While manual flash programming through a debug adapter works for initial development, production deployment requires an automated process. There are several approaches to consider:
- Dedicated Flash Programmers – Fast parallel programming but high cost.
- Scripted Programming – Leverage pyOCD, OpenOCD, dfu-util.
- Over-the-Air (OTA) – Update flash over wireless networks.
- Microcontroller Programmers – Use a secondary low-cost MCU.
As discussed earlier, dedicated flash programmers supporting NOR and NAND memories provide very fast, production-scale programming. But these are expensive and only suited for high volume manufacturing.
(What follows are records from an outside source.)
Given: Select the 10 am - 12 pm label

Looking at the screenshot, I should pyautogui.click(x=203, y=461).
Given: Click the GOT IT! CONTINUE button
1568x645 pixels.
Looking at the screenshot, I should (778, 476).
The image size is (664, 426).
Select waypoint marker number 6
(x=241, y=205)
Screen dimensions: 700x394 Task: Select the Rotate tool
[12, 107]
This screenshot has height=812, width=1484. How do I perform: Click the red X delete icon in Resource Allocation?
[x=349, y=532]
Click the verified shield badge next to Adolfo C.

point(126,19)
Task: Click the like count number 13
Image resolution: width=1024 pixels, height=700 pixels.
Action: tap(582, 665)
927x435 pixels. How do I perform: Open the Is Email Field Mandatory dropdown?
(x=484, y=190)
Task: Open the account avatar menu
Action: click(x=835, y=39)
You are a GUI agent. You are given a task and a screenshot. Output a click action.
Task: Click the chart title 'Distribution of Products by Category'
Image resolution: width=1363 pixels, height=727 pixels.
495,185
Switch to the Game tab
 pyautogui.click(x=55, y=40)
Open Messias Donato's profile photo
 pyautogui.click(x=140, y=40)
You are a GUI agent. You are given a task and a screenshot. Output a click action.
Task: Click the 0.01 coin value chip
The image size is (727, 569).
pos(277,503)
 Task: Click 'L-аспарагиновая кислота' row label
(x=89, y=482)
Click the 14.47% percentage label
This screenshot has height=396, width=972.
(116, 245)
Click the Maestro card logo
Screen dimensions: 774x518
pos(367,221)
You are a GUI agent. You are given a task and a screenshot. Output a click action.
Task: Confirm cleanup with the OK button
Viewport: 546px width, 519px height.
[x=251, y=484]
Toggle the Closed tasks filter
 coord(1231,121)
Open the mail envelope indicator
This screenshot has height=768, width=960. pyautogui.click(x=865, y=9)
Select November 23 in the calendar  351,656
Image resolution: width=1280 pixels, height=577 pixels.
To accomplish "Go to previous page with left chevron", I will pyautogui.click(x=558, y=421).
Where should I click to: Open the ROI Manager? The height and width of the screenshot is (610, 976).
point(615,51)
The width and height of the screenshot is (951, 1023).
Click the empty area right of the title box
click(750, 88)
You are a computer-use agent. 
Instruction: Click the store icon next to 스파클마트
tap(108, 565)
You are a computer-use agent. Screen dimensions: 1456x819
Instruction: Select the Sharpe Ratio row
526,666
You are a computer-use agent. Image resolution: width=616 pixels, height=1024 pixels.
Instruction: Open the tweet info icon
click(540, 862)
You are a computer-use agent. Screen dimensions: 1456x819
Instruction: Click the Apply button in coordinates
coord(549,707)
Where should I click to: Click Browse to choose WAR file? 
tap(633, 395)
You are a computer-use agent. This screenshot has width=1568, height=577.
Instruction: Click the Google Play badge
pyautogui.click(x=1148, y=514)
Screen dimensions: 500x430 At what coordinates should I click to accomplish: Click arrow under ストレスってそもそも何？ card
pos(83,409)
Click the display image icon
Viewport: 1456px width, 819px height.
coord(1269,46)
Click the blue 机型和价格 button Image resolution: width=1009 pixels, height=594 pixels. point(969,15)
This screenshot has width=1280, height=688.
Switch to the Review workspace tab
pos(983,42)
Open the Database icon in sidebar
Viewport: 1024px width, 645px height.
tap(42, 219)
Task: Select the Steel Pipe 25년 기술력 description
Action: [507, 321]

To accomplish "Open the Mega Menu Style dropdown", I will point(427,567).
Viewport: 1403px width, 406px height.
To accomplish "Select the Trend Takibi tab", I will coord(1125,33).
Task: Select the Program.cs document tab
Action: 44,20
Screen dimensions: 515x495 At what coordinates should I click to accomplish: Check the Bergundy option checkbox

For lower to medium volumes, creating custom scripts with tools like OpenOCD, pyOCD, and dfu-util allow automated programming through batch files or on a small production line.
Over-the-air (OTA) programming allows updating device flash memory wirelessly over Bluetooth, WiFi, or cellular networks. This avoids physical programming connections but requires firmware support.
Finally, a secondary low-cost microcontroller can be used as an external flash programmer. This allows adding programming functions without increasing primary MCU costs.
All these options have tradeoffs between cost, convenience, and programming time that must be evaluated for a given production environment.
To summarize, using a custom SOC with Cortex-M0 and external flashes will likely require external flash programming software and hardware.
An on-chip bootloader avoids this need for internal flash programming, but has limitations compared to dedicated tools. The DAP configuration also impacts available programming options.
Selecting a toolchain that integrates with your debug port and flash memory setup early on ensures compatibility. And planning an automated, production-level programming solution upfront saves issues later.
With upfront planning, using a custom SOC with Cortex-M0 flash memory can be accomplished smoothly without surprises.